I find the chapter on Modules (Chapter 10) and begin reading. Pretty quickly, two other chapters are referenced (4 & 9, and obviously, ideally, I want/need to read the whole book, but it’s a bit ironic that it’s pre-work for the class that I’m trying to complete a challenge to get into, but you wouldn’t necessarily know that by looking at the pre-work listed on the website), and then a link is provided to npmjs.org, which you might not realize is something you need unless you skip ahead to the referenced Chapter 20. So then you realize that you need to install a test running package, and you try to do that, which leads you to realize that you need to do a global install of Node (you already have this installed locally, but didn’t even know it could be installed globally) and after you do that, you try to install the package and it doesn’t work, and you have no idea if it has anything to do with the fact that the video you are watching is outdated (I KNOW I HAVE MENTIONED THIS BEFORE) or due to something else, so commence with more googling, and poking around trying to make sense of the instructions in the video, because it doesn’t really make sense anymore because what you’re installing is a different version and by the time you’ve gotten that far (if you even do, I certainly did not succeed the first time) 4 hours have gone by, and you still don’t even know how to use the test package, and repeat the last bit about trying to figure out if you’re doing it wrong because the tutorial was made for a different version or if there is something wrong, or…?

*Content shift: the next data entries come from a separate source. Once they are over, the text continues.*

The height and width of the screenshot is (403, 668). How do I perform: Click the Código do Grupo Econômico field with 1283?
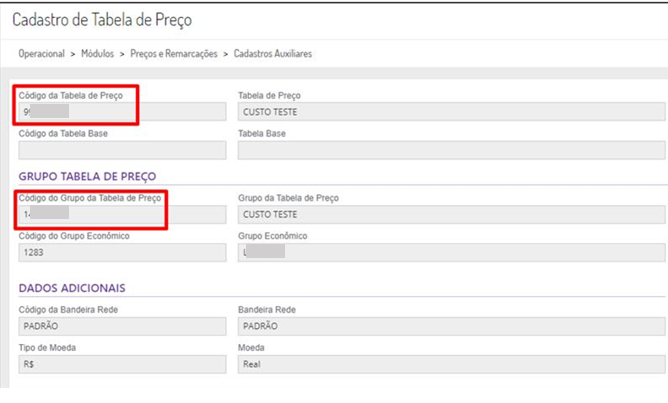tap(122, 252)
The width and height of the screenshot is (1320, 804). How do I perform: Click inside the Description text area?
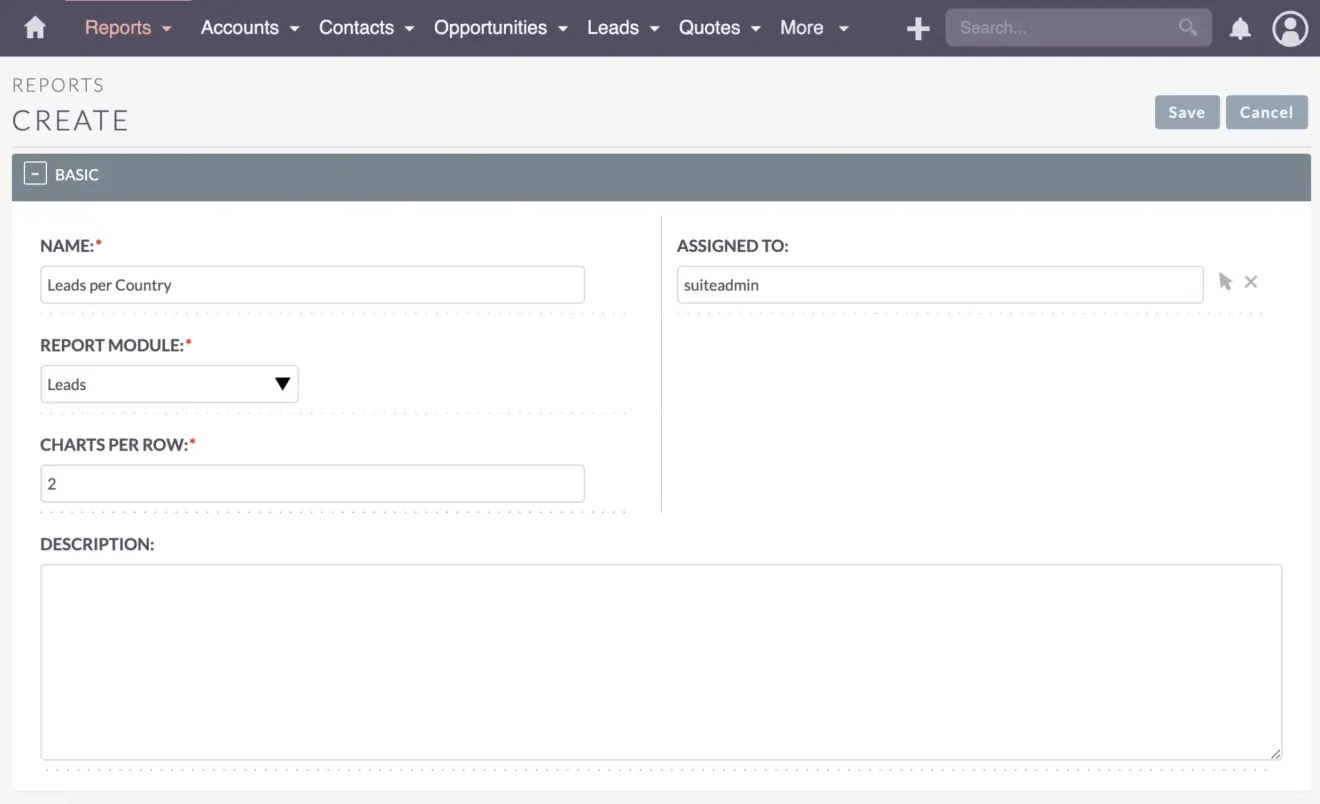tap(660, 660)
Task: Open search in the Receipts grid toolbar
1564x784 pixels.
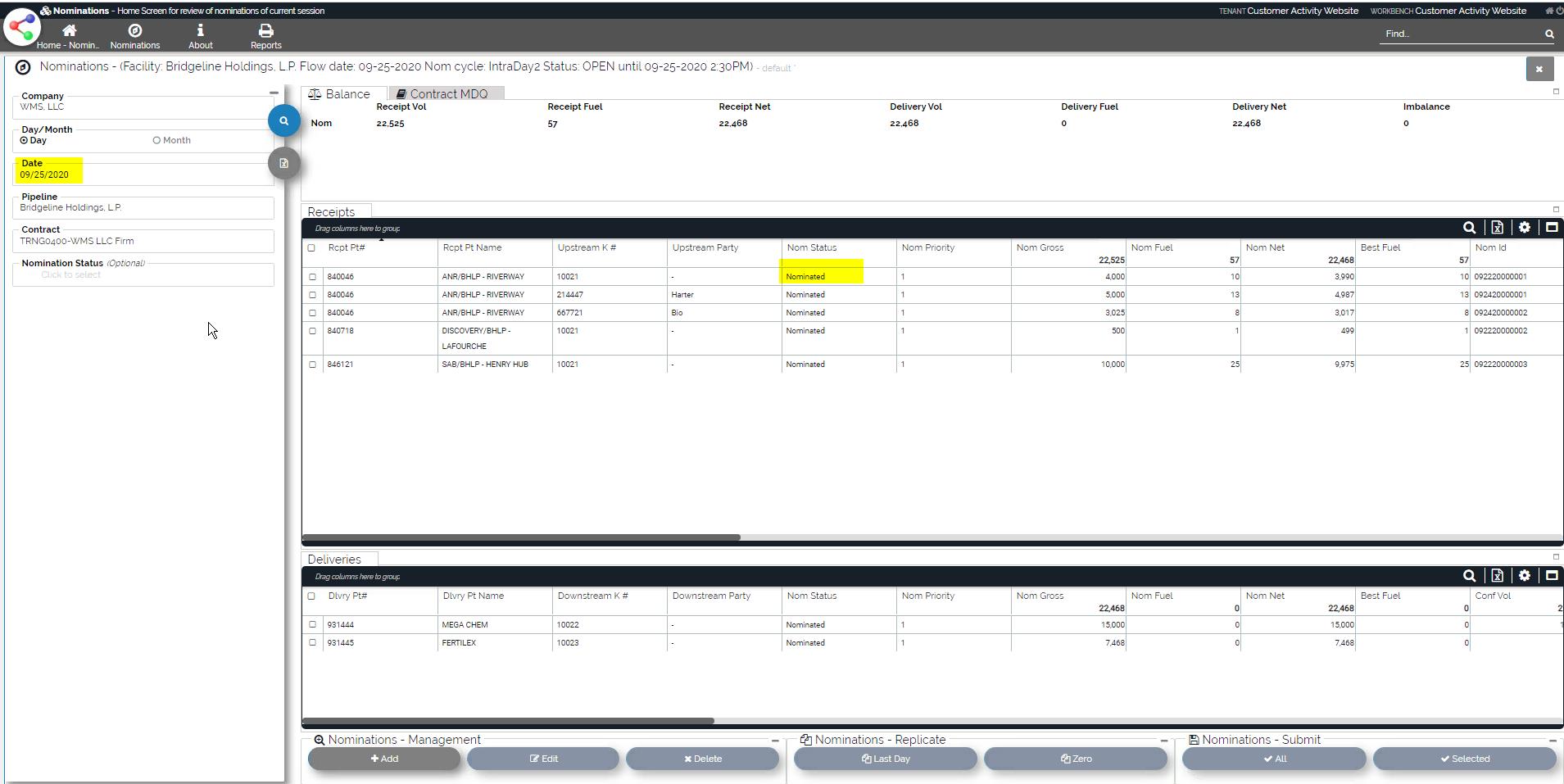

And then you start to have a panic attack because there went half a day because you didn’t know what you were doing and you don’t have a guide because this is self-study and you can only hope that was the tip of the correct iceberg.
And none of this seems to have anything to do with writing code. (I am well aware for many reasons that it does, and obviously these are all things that need to be learned, BUT when you think you’re just going to sit down and write some code, and then you discover that you have to do a ton of other stuff, it can be a bit panic-inducing.)

And it is all good. It is all good learning and every day I know so much more (or I think I do, anyway) than I did the day before. Perhaps I am doing it all wrong in the respect that maybe other people have really already crossed these bridges before even attempting to qualify these classes. Maybe everybody else already had these things installed and had a good working knowledge of it before they even started. I have no idea. Maybe that right there is the test.

I continue to plug away at reading and tutorials, feeling a great sense of satisfaction for all of what I am learning, all the time sweating, wondering if the amount of time I have will be enough.